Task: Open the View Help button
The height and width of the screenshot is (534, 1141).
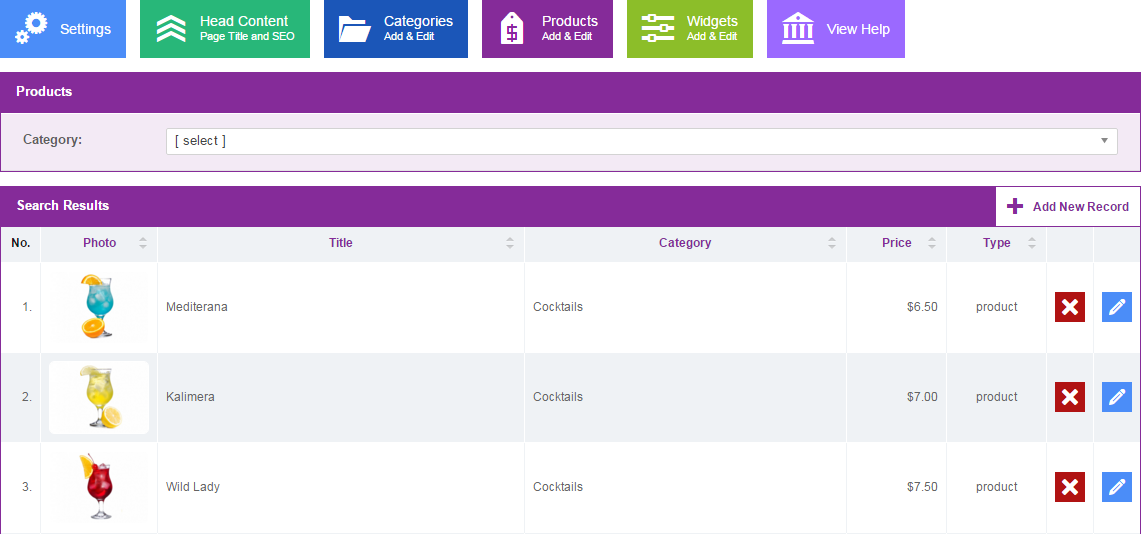Action: pyautogui.click(x=835, y=29)
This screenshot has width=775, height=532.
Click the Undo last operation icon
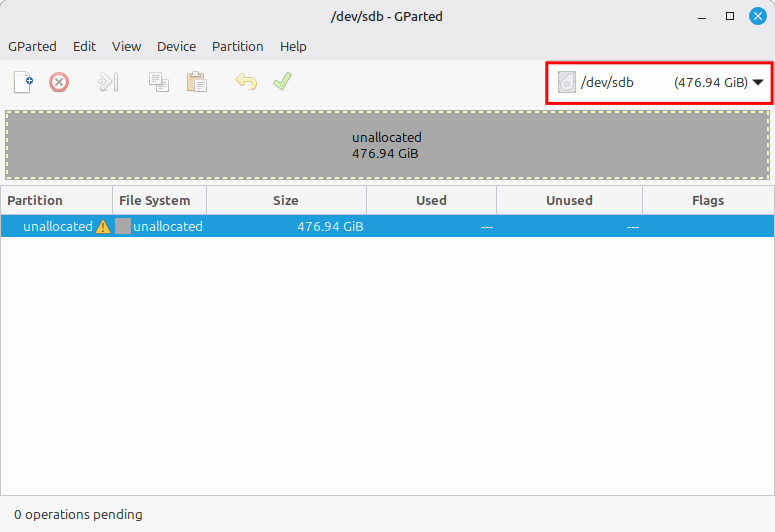245,82
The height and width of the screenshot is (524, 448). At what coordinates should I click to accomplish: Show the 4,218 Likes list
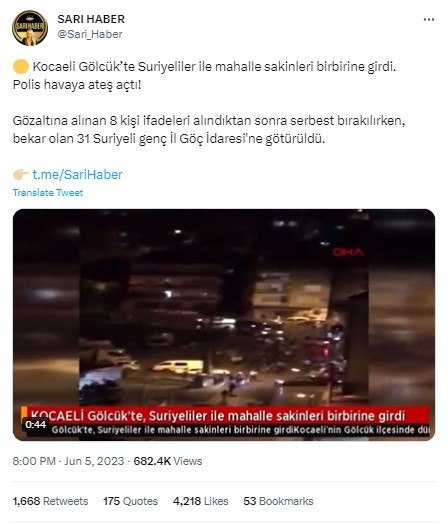click(200, 501)
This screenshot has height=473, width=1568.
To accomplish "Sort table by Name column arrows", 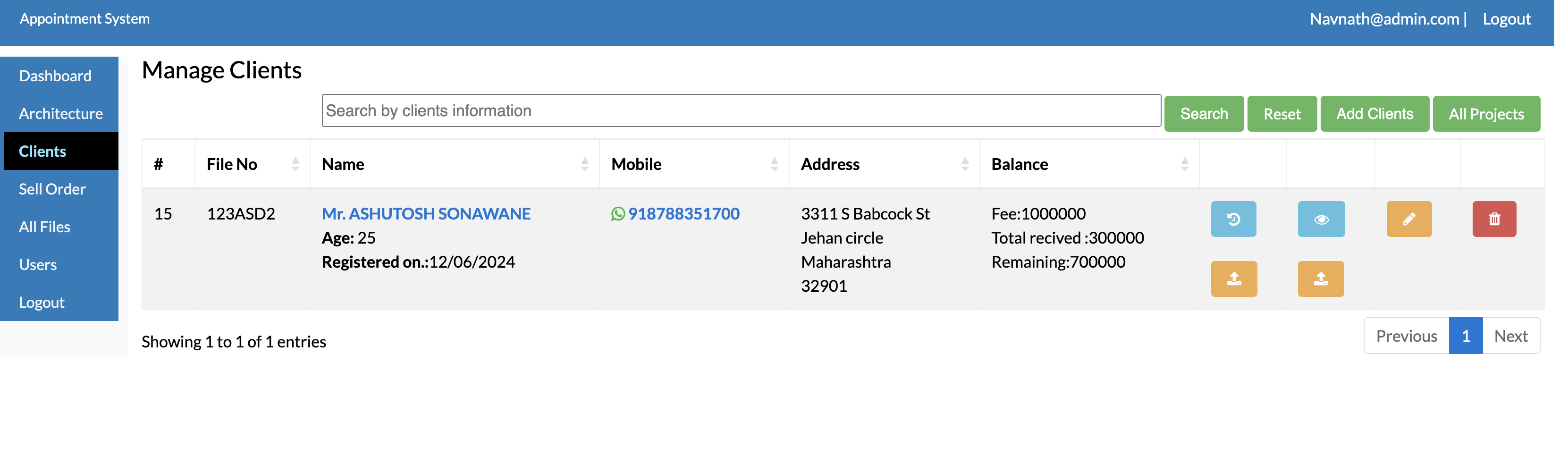I will [x=584, y=164].
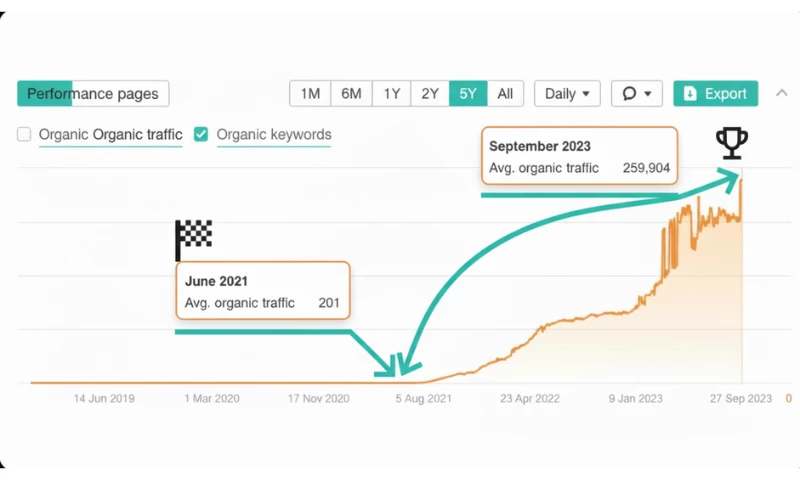Click the download icon in Export button
Viewport: 800px width, 480px height.
coord(690,94)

____

Above are the records. Copy word for word only their lines from the one holding "The height and width of the screenshot is (524, 448)." through the one holding "This screenshot has height=473, width=1568.", both included, and skip the images.

→ **Written response**
The height and width of the screenshot is (524, 448). At what coordinates should I click to accomplish: Show the 4,218 Likes list
click(200, 501)
This screenshot has height=473, width=1568.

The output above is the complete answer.